Mechanisms for Creating New Genes/Alleles

  1. Point Mutations: Create different alleles of existing genes.

  2. Gene Duplication: Results in multigene families, where duplicated genes can evolve new but similar functions.

  3. Exon Shuffling: Mixing exons from different genes to create new proteins.

  4. Horizontal Gene Transfer: Transfer of genetic material from one organism to another.

Gene Duplication and Exon Shuffling

  • Unequal Crossing Over and Transposition: These events can lead to the duplication of genes or shuffling of exons.

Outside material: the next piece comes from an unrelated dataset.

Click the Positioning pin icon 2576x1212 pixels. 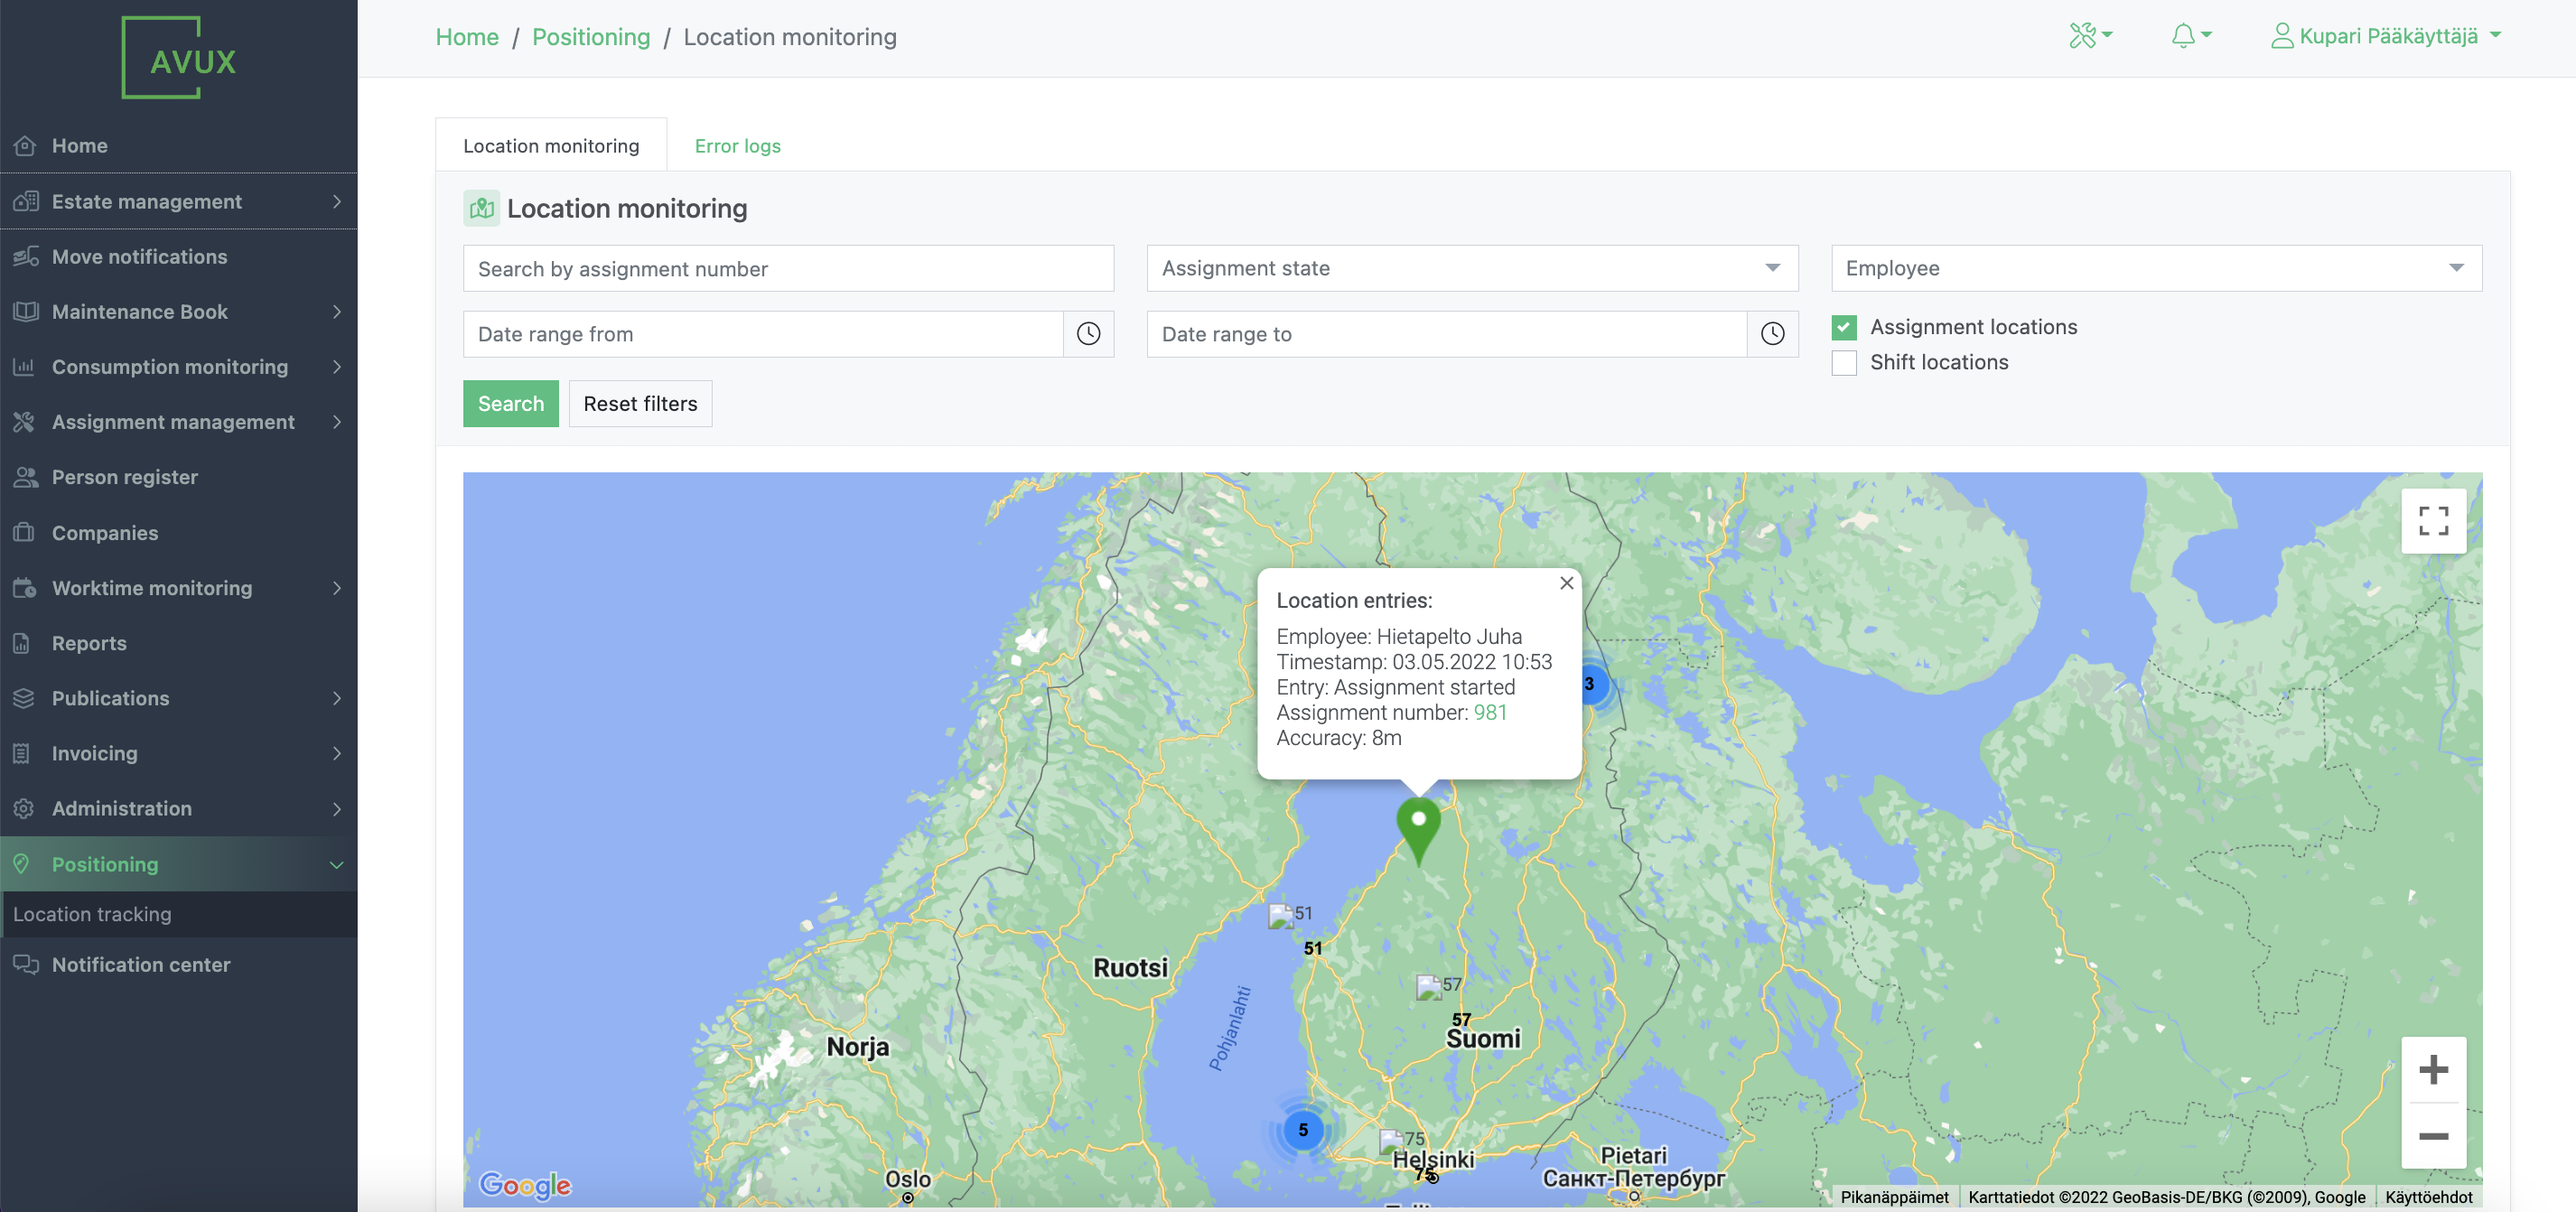tap(25, 863)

  • Contribution to New Proteins: Duplication allows one copy to maintain the original function while the other copy can evolve a new function. Exon shuffling can create new proteins with novel combinations of domains.

Semi-Conservative DNA Replication

  • Explanation: Each new DNA molecule consists of one original (parent) strand and one newly synthesized strand.

  • Method to Test: The Meselson-Stahl experiment used ^{15}N and ^{14}N, heavy and light isotopes of nitrogen. The experiment showed that after one round of replication, DNA had intermediate density, and after two rounds, DNA had both intermediate and light densities, supporting the semi-conservative model.

Structural Properties of DNA for Replication

  1. Hydrogen Bonds: Allow strands to separate for use as templates.

  2. Complementary Base-Pairing: Ensures accurate nucleotide selection during replication.

  3. 3'-OH: Provides a site for the addition of new nucleotides.

Nucleotide Incorporation During DNA Replication

  • New nucleotides are added to the 3' end of the growing strand. Incoming nucleoside triphosphates pair with the template strand, and DNA polymerase catalyzes the formation of a phosphodiester bond, releasing pyrophosphate.

Error Correction During DNA Replication

  1. Proofreading by DNA Polymerase: Detects and removes mismatched nucleotides during replication.

  2. Strand-Directed Mismatch Repair (MMR): Corrects mismatches after replication by identifying and removing incorrect nucleotides from the newly synthesized strand.

Factors Influencing DNA Melting (Tm) and Renaturation (C0t)

  1. DNA Melting (T_m)

    • Factors: GC content (higher GC content increases T_m due to stronger base stacking and more hydrogen bonds) and salt concentration.

    • Plots: Melting curves show UV absorbance vs. temperature; T_m is the temperature at which half the DNA is denatured.

  2. DNA Renaturation (C_0t)

    • Factors: Genome size and repeat frequency.

    • Plots: C0t plots show the fraction of renatured DNA vs. C0t value. Smaller genomes renature faster.